Ne géolocalisons pas Messire le chat!

D’aucuns préfèrent avoir pour compagnon un gros tigré de gouttière à trois sous plutôt qu’un chiot de poche à pedigree. Car on ne siffle pas le chat en hurlant «au pied!» Il le prendrait mal. Et l’on n’oserait longtemps le soumettre aux ciseaux et tondeuses d’un salon de toilettage. Une amie d’Yverdon avait tenté inconsciemment la chose avec son «si gentillet Menguistu» - un abyssin aux oreilles en bractées d’artichaut. Elle en est revenue avec des griffures aux avant-bras et un pansement au menton! Elle n’osa plus caresser son fauve: il lui infligeait un regard méchant qui avait la couleur jaune de son originelle savane ou s’évadait. Puis c’est lui qui lui revint, en un petit matin qu’elle n’espérait plus: «Il avait battu la campagne et la forêt du Bataillard toute une nuit, puis soudain il s’est mis à ronronner comme un tracteur sur ma couette, sa truffe soufflant dans mon cou. Il y avait du sang séché autour de sa frimousse.

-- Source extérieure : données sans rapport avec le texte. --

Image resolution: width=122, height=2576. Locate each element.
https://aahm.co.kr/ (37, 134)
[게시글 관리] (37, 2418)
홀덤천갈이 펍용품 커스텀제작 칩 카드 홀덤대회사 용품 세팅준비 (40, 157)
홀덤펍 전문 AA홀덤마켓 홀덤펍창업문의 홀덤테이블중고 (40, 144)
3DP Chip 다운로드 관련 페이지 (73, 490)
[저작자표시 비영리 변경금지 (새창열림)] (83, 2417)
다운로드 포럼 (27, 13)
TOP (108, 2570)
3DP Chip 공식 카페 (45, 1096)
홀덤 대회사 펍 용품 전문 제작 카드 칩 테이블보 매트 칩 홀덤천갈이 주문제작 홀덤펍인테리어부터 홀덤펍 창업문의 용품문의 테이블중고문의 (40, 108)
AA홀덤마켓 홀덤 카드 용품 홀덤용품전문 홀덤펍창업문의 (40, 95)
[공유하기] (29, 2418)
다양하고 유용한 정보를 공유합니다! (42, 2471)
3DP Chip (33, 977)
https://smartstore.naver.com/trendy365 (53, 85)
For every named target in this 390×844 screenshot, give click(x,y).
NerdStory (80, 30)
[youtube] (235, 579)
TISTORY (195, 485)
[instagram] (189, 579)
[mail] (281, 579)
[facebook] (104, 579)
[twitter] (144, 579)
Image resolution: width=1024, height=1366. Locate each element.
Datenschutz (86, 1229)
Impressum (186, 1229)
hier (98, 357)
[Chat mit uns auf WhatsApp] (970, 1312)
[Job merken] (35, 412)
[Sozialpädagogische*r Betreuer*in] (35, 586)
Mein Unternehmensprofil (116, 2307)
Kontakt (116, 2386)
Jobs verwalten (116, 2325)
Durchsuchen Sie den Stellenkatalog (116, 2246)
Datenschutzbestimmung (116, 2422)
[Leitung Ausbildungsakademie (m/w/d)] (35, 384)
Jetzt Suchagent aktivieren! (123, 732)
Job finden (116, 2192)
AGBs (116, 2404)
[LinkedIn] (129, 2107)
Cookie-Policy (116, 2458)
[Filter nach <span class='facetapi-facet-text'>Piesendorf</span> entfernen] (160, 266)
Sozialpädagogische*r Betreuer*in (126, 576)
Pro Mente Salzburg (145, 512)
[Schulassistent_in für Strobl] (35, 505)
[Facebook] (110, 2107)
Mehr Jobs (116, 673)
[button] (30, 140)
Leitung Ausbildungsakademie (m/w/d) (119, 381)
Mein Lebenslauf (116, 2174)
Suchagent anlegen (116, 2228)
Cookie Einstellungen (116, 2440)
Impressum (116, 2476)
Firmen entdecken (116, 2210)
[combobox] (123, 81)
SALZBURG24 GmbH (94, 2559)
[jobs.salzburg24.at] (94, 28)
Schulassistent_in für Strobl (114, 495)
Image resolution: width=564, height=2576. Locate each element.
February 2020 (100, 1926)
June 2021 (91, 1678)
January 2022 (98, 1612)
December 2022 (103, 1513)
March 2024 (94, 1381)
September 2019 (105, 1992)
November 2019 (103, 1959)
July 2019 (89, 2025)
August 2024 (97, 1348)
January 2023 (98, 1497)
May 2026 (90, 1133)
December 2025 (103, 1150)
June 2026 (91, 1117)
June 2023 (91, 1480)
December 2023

Il ressemblait à un guerrier sevré de câlins.»

C’est dire votre matou est un animal imprévisible, déconcertant par ses caprices, par sa légendaire indépendance - qui n’en est pas vraiment une: il vous revient toujours, même si c’est quand ça lui chante. Il serait la créature la plus gracieuse de la chrétienté, mais je ne pense pas qu’il en soit conscient: les êtres qui se savent beaux cessent de l’être. Il ignore que Léonard de Vinci a proclamé: «Chaque chat est un chef-d’œuvre!» Que Doris Lessing lui conférait le génie de la légèreté de l’air, et Montaigne un sens inné de l’intemporalité: «Quand je joue avec ma chatte, qui sait si elle passe son temps de moi plus que je fais d’elle?» (Essais II – 12).

Résumons: le chat nous en impose par l’électricité sinusoïdale de sa queue et par l’imprévisibilité de ses tendresses. Par son mystère, sa vie secrète. Une intimité que des webmasters britanniques ont tenté récemment de dévoiler en lui attachant un collier muni d’un GPS et d’une caméra miniature. Ils n’y ont récolté que des banalités zoologiques: un chat, oui ça dort, ça chasse, mange et boit, ça se gratte l’échine. Mais ça ne révélera jamais rien de son âme. Il est philosophe et nihiliste, comme celui du Cheshire, dans Alice au pays des merveilles.